# Help needed... CERT?



## Dataniel (Sep 8, 2005)

I'm currently a student in the Computer Engineering Technology BS degree program at University of Hartford, CT. It's way to expensive, around $28,000.

I want to get a job with computer services such as customer support, installing, and troubleshooting computer problems; basically just working with computers in general.

I have been looking into tech schools and such, and I have noticed degrees called CERT. What can I do with a CERT degree in computer technical support? It seems that I could get a CERT in one year, so why should I go to an expensive college for 4 years when I can go to my community college for one year and get a CERT in Computer Technical Support?

My major, CET, isn't even what I want to do. CET is all hardware like processors and crap; I want to play with computers!

So basically, I'm asking what can I do with a CERT degree in Computer Technical Support vs a BS (4 year) degree in Computer Engineering Technology?


----------



## crazijoe (Oct 19, 2004)

I have never heard of a CERT degree. What does it include?


----------



## Revoluti0n (Oct 5, 2005)

Im basically in the same boat. However, in my recent researching of certifications and programs I have never heard of "CERT". I think that reference could possibly mean simply "Certification" of some sort or even the "Computer Emergency Response Team". I assume by your post that you are looking more into the software end of things?

I would recommend looking into the A+ certification and maybe the others that Joe has under his belt. Talk with an Academic Advisor in the Computing Department for additional guidence. I would even speak with one of your professors.

http://www.us-cert.gov/current/current_activity.html ?


----------

- **TASKS TO PERFORM**:
1) Answer these about the forum thread on the CERT degree:
(a) Which university does Dataniel attend?
(b) About how much does Dataniel say the program costs?
(c) Which certification does Revoluti0n recommend looking into?
2) Please show every line of the rows that contains the word "height".
The forum thread and the rows have nothing to do with each other.

- **RECORDS SUPPLIED**:
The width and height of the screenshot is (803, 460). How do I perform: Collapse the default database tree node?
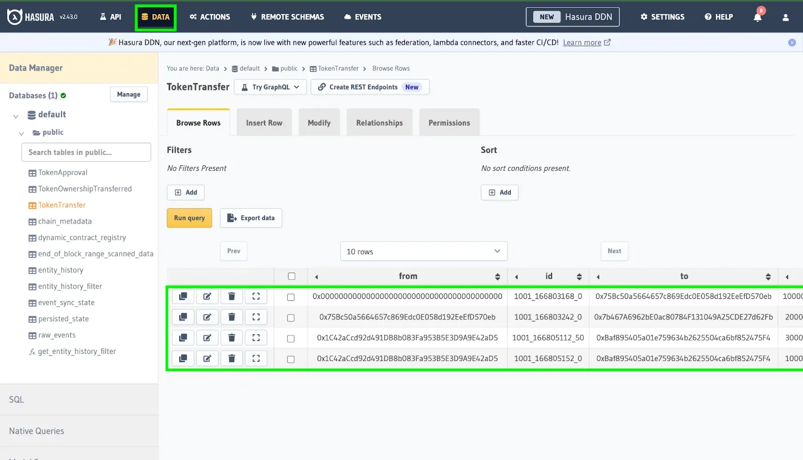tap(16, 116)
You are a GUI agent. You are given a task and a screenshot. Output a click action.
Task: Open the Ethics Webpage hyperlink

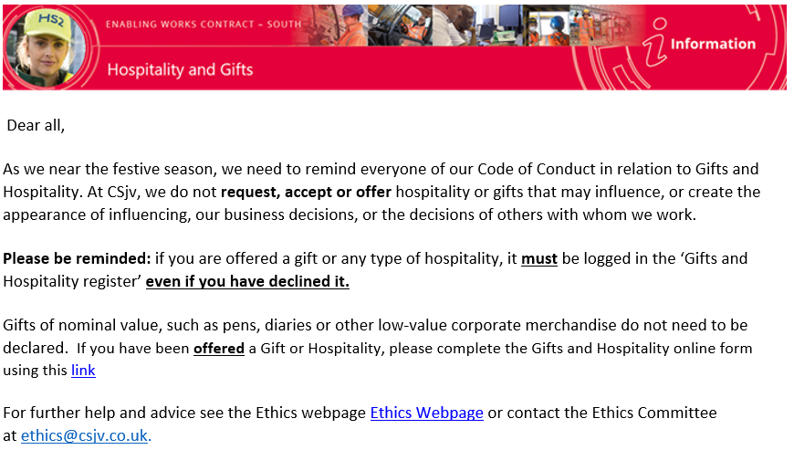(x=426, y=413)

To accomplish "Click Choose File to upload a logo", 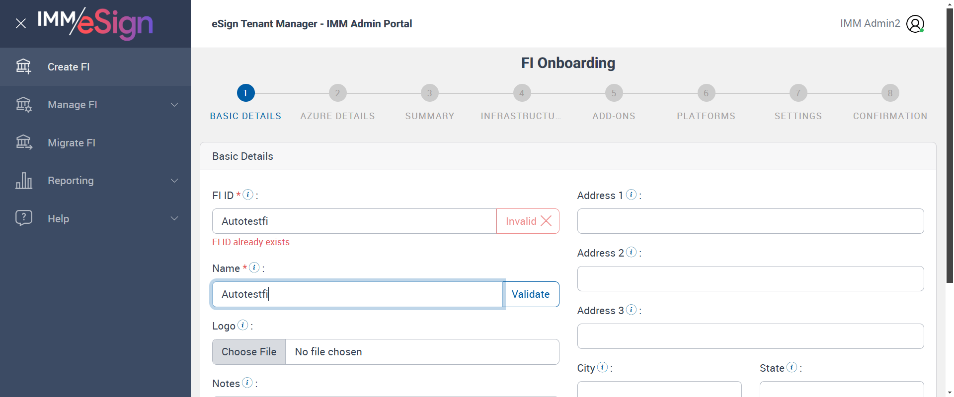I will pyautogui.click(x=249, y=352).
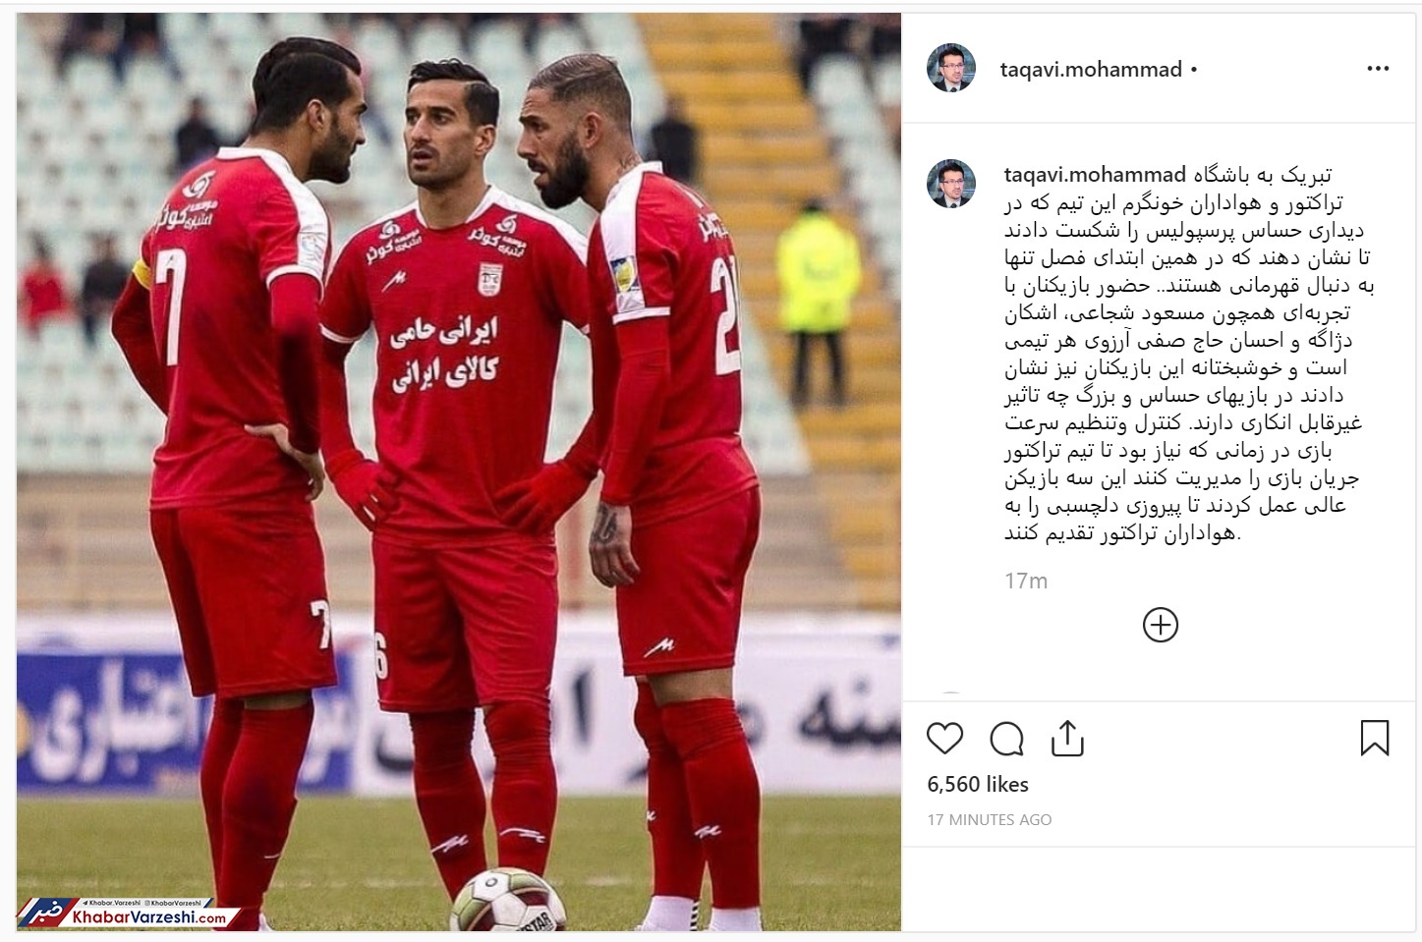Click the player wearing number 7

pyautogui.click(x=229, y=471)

--

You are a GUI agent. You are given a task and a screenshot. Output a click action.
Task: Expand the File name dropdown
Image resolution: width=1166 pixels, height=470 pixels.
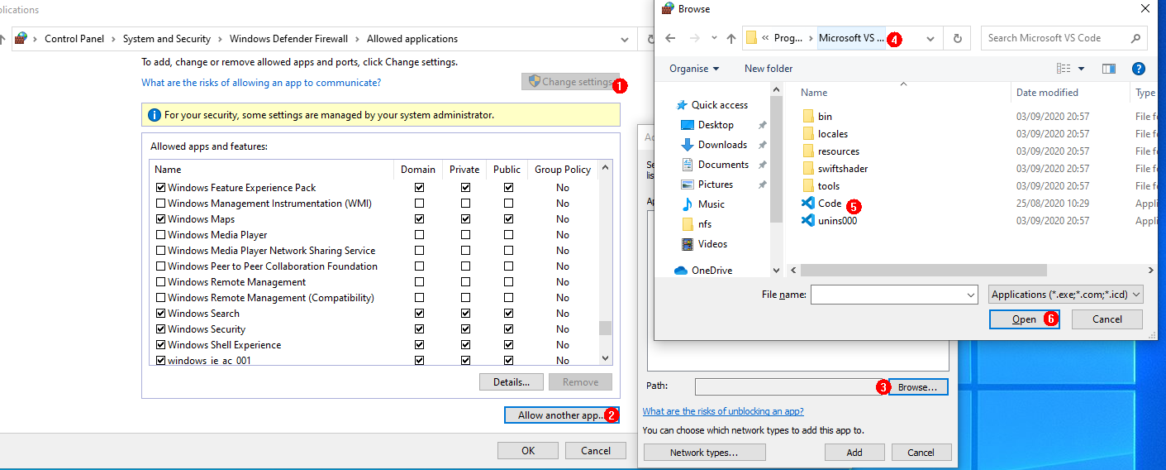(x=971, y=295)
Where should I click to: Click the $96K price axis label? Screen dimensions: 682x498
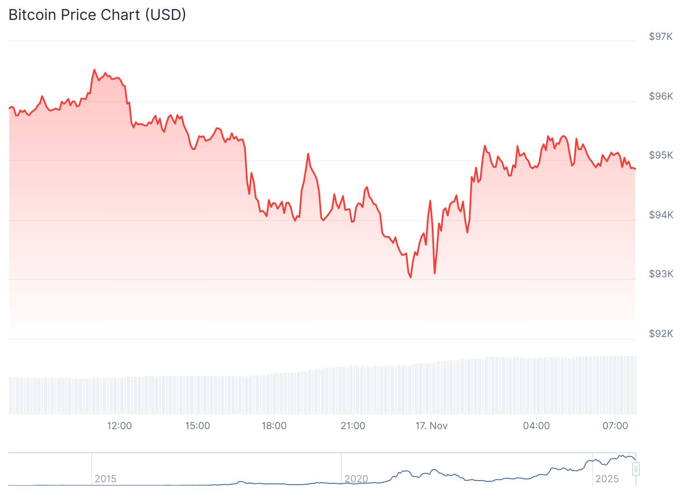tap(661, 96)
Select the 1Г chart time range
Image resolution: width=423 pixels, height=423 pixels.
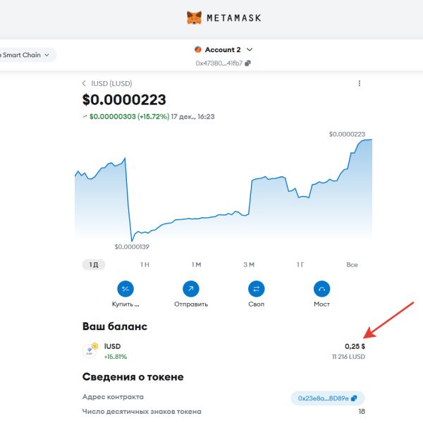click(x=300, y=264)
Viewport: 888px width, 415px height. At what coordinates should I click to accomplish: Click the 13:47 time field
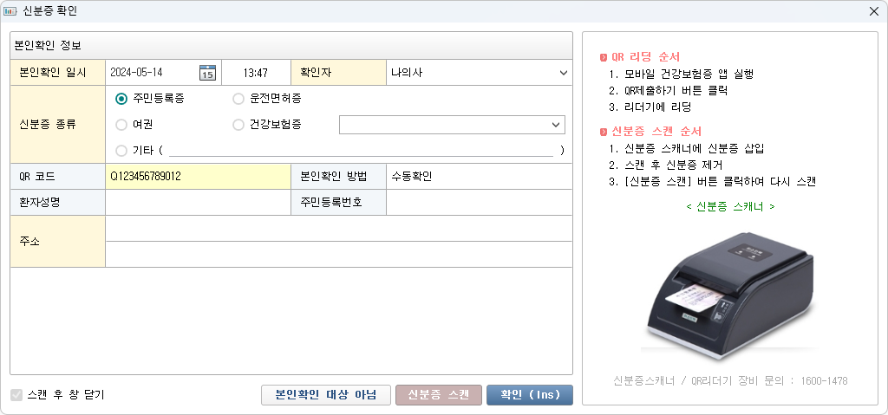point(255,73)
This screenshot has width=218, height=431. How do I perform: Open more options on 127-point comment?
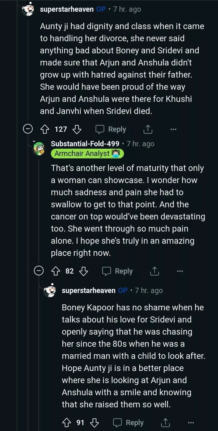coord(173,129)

- **SOLUTIONS IN ORDER**:
1)
(a) University of Hartford, CT
(b) Around $28,000
(c) The A+ certification

2)
The width and height of the screenshot is (803, 460). How do I perform: Collapse the default database tree node?
Image resolution: width=1166 pixels, height=470 pixels.
Image resolution: width=423 pixels, height=423 pixels.
Viewport: 888px width, 415px height. At what coordinates should I click to accomplish: Click the 13:47 time field
This screenshot has width=218, height=431. How do I perform: Open more options on 127-point comment?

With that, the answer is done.